Tahminimizde paketi getiren kişi birazdan burada olacaktı ve bizim onun için hiçte iyi planlarımız yoktu. Nasıl olsa 2'ye tekti. Onu alt edebilirdik. O Tamer'i itmeye çalışırken ben arkadan saldıracaktım. Elimde evde bulduğum orta boyda bir melek heykeli vardı. Bununla o adamın kafasına vuracaktık. Ve tabiki bayıldığından emin olacaktık. O konuşacaktı. Neden bu işteyiz hepsini anlatacaktı. Onu öldürmek gibi bir planımız yoktu. Ama işler zorlaşırsa B planında o vardı.

"Evet sanırım başlıyoruz." dediğinde derin bir nefes aldım ve apartmanın içine girip kapıyı açık bıraktım. Kapanmaması içinde tuğla koydum. Tamer tam çaprazımda kalıyordu. Arkası dönüktü. Ben kapının arkasına sindim. Böylece gelen herif beni göremeyecekti. Önümde simsiyah bir adam geçince hareketlendim. Adamımız gelmişti işte. Yavaş ve sessiz adımlarla apartmandan çıktım. Adam benden hızlı ilerliyordu. Elimi kaldırdım ve herkelle adamın kafasına vurdum. Bir anda yere düştü. Paltosunun ceplerini karıştırdım. Paketi aldım. Arkasındada tabanca vardı. Bu işimize yarardı.
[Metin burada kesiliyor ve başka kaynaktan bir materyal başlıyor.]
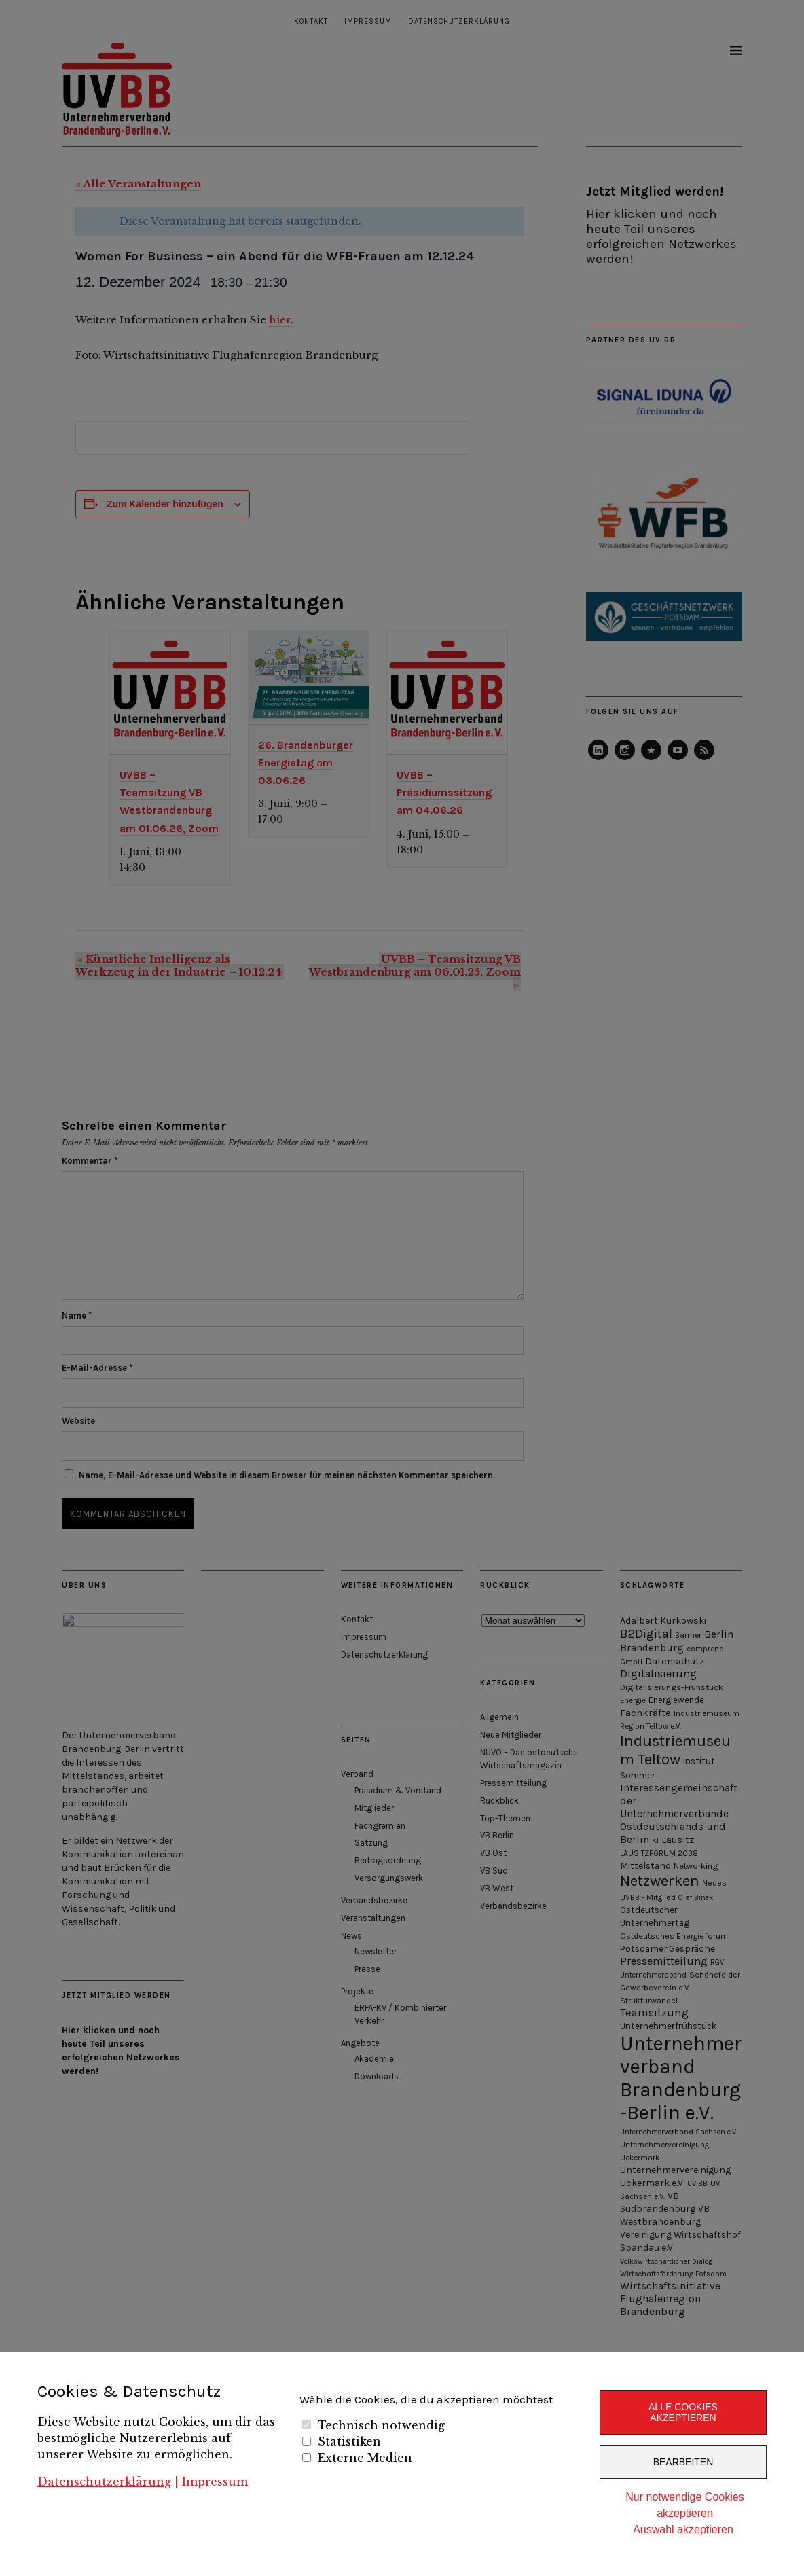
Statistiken (349, 2441)
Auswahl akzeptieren (683, 2529)
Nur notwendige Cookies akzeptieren (684, 2505)
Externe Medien (365, 2458)
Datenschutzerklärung (104, 2481)
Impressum (215, 2481)
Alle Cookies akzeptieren (683, 2412)
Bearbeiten (683, 2461)
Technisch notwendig (381, 2425)
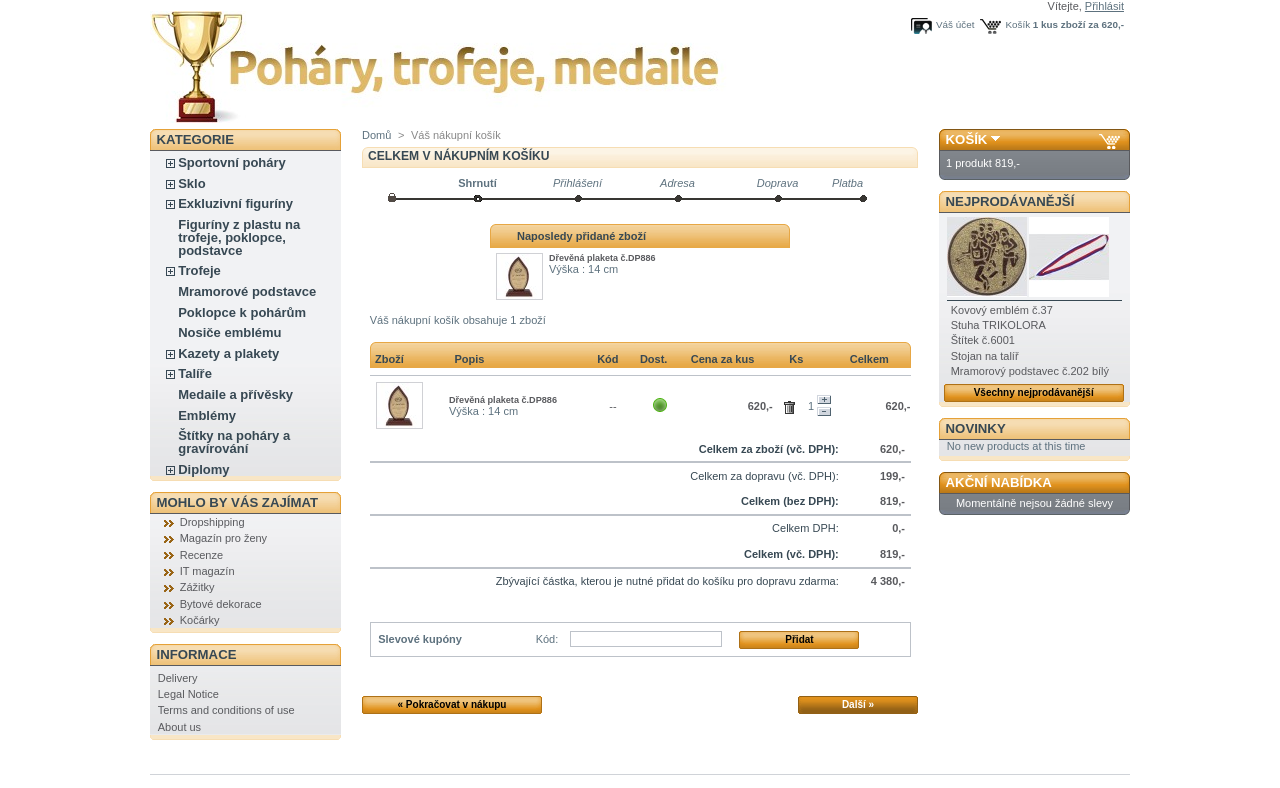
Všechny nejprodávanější (1034, 392)
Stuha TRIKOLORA (998, 325)
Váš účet (955, 24)
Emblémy (207, 415)
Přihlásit (1104, 6)
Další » (858, 704)
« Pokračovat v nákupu (452, 704)
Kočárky (200, 620)
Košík (1017, 24)
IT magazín (207, 571)
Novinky (976, 428)
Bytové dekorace (221, 604)
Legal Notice (188, 694)
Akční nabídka (999, 482)
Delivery (178, 678)
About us (179, 727)
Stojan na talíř (985, 356)
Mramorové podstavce (247, 291)
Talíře (195, 373)
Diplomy (203, 469)
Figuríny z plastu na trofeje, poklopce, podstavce (239, 237)
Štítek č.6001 (983, 340)
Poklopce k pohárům (242, 312)
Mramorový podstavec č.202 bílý (1030, 371)
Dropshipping (212, 522)
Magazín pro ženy (223, 538)
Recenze (201, 555)
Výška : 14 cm (583, 269)
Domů (376, 135)
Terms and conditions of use (226, 710)
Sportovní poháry (232, 162)
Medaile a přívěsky (235, 394)
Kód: (547, 639)
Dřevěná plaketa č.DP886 (602, 258)
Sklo (191, 183)
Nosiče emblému (229, 332)
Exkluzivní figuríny (235, 203)
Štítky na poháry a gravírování (234, 442)
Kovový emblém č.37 (1002, 310)
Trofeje (199, 270)
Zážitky (197, 587)
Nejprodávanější (1010, 201)
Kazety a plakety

"Temiz iş Büşra." dedi Tamer ve bana yaklaşıp çakmam için avucunu uzattı. Bende avucuna avucumla vurdum. Bu iş fazla kolay olmuştu. Çok fazla. Bu adamın bir koruması olmalıydı yada buraya gelmesini sağlayan bir araç. 5 dakika içinde oraya geri dönmezse işler kızışırdı. Zaten istediğimizde buydu. Biz baş kaldırdık. Bizim için artık herşey bitmişti. Ya ölecektik, yada korku içinde yaşamaya devam edecektik.

~

"Konuş yoksa beynini dağıtırım adi herif." diye bağırdı Tamer ve silahla adamın kafasına vurdu. Adam tek bir kelime bile etmemişti. Ölmekten korkmadığı aşikardı. Şirketini ve Bay R'yi satmayacak kadarda itaatkar bir köpekti. Aklıma gelen dahiyane ve bir o kadarda pis fikirle sırıttım ve Tamer'den bana silahı vermesini istedim. Silahı elime alınca özgüvenim yerine geldi ve konuşmaya başladım. "Biliyor musun? Sen adi bir orospu çocuğusun. Bay R denen piçin köpeğisin. Seni hemen şuracıkta öldürsem patronunun kılının kıpırdayacağını sanmıyorum. Şimdi konuş yoksa ateş ederim." dedim ve kalbine nişan aldım.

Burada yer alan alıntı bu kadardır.